Living with Anxiety

I have been lying to all of you.

Well, not lying really, but…holding back the full truth.

In a previous post I exalted about the Cross House being awarded a $90,000 Kansas Heritage Grant.

Whoee! WHOEE!

But…but…in the fine print of the grant, page 476, subsection Q, line 48, there was a clause.

The clause stated that even if awarded a grant, no monies would be distributed until after the Kansas legislature approved the state budget in early 2015.

The grant is funded by a small tax collected on every mortgage filed in Kansas. This money piles up in an account (about $830,000 last year), and then is distributed to historic properties across the state. I cannot think of a better use of tax dollars, and hundreds of historic structures have been restored with help from the Heritage Fund. Every state in the union should have such a program.

However, even though the collected funds are specific for the above purpose, the funds cannot be disbursed until the state budget is approved. And the Kansas legislature could seize the Heritage funds.

We were told not to worry much about this clause because, in all the decades the Heritage Grant has been in existence, the funds were approved for disbursement.

But, to anybody paying attention to the Kansas budget of late, all hell broke loose this year.

When we received approval on February 15, we were told that we would know in a few weeks about the money being approved for disbursement. So me and thirteen other recipients just had to wait a bit before commencing with roofing, new gutters, foundation issues, leaky windows, missing siding, and termites.

February ended and we were told to wait just a bit longer.

Then we were told to wait a bit longer.

I was planning a party to celebrate the grant, and so scheduled it for May 1, because surely we would have confirmation by then. Surely.

But we did not. I could not push the party back, so went ahead. While my guests seemed to have a grand time, I did not. I felt like fraud, for I knew the grant might not happen. As the harpist played, as splendid hors d’oeuvres were passed around, and as wine was consumed, I wandered around with a sick feeling in my stomach the whole time.

Then another week passed. And no word. Then another week. Then another.

The Kansas legislature is supposed to confirm the budget within 90 days as required by law. But 90 days passed…and still no approval. This is unprecedented. “Next year will be my 40th year in the Legislature, and I have never seen a session like this one,” stated Anthony Hensley (D).

As I read all that was happening online, and at the truly sorry state the state was in, I grew increasingly pessimistic. (NOTE: I am naturally an optimist.)

Last year I wrote a post about improving my diet. After writing the post I lost an amazing 17 pounds.

However, the stress of the last months has caused me to add half of the lost weight back on. That is how I react to stress. COMFORT FOOD! And COMFORT DRINK!

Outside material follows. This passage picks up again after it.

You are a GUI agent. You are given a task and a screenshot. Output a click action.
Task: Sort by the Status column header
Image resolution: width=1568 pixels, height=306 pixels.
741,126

After the party on May 1, not much has been going on at the Cross House. I have been paying down the titanic-sized invoice to have the radiator system fully restored to working order, and until that bill is paid I cannot be hiring out any new work. So, I have been working on the house alone, and mostly on the library. It is now painted, and I have built walls and walls of shelving, and miraculously moved thousands of books into the house (no easy feat for a fifty-eight-year-old).

I should be feeling joy over progress on the library, but with each passing week and Still No News, my anxiety level has increased to extraordinary levels, suppressing all other emotions. After reading online about the legislators trying to find every penny to close the massive budget deficit, I grew highly pessimistic about ever receiving a penny of Heritage funds.

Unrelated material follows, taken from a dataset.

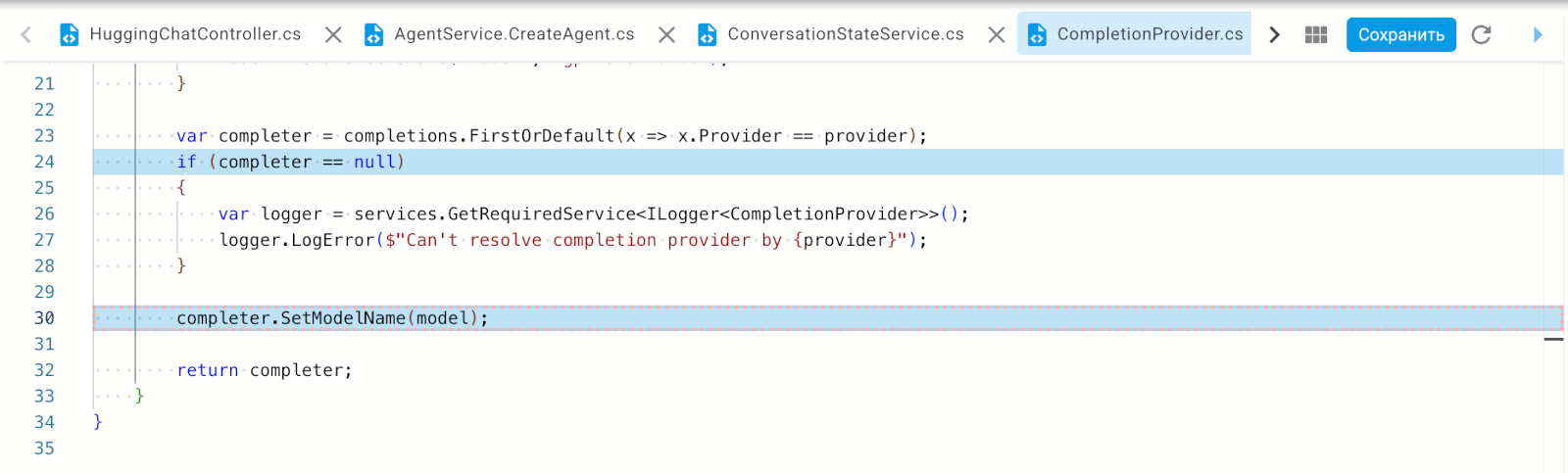Click the ConversationStateService.cs file icon
This screenshot has height=473, width=1568.
point(707,35)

With this awareness, I began walking around the Cross House, and gently touching its walls, caressing trim, resting against its many mantles, and…feeling a deep pain that I had betrayed the house. I’m sorry, I kept whispering to the house as I touched it, I’m sorry.

If the funds did not come through, there is NO WAY I could do much of anything about the roof and built-in gutters which are causing terrifying havoc (a $32,000 scope of work). And there is NO WAY I could begin the restoration of the 40 stained-glass windows (about $47,000). And there is NO WAY I could do the other projects (like replacing the sill of the house) without the grant.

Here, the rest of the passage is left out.